-------- DATA SECTION

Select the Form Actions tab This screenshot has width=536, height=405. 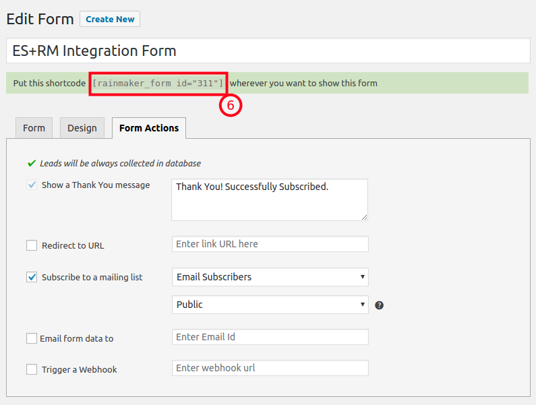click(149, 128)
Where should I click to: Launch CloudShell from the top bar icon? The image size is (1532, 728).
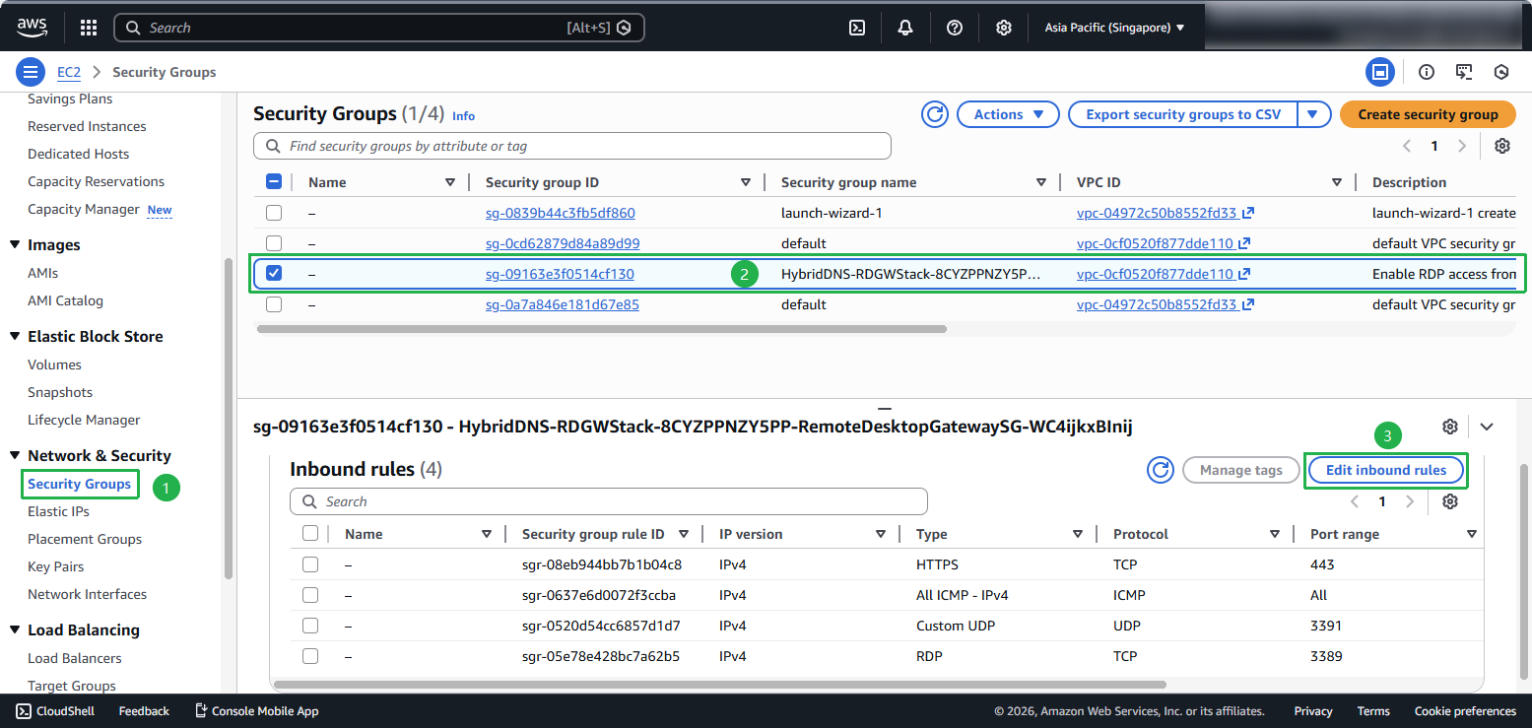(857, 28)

----------------
-------- DATA SECTION

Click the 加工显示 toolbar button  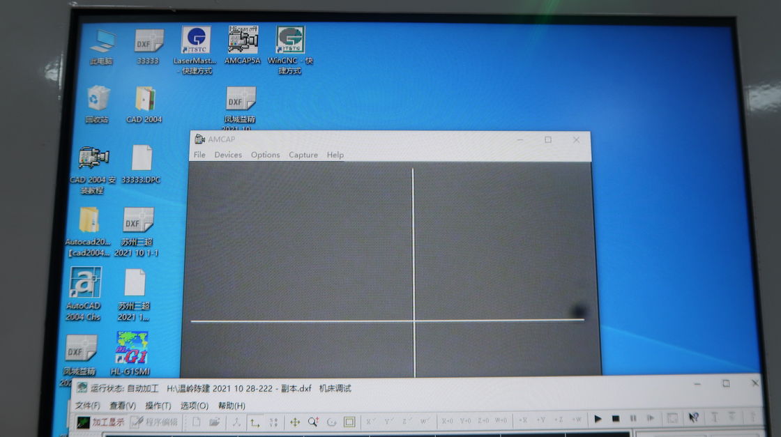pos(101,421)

----------------
-------- DATA SECTION

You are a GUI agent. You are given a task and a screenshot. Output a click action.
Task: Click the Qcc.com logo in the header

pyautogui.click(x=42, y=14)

----------------

• YOUR INSTRUCTIONS
Copy the lines from the one with "You are a GUI" up to and including the one with "pyautogui.click(x=42, y=14)", changing "header" to "top bar" and leaving everything else the same.

• WORKED SOLUTION
You are a GUI agent. You are given a task and a screenshot. Output a click action.
Task: Click the Qcc.com logo in the top bar

pyautogui.click(x=42, y=14)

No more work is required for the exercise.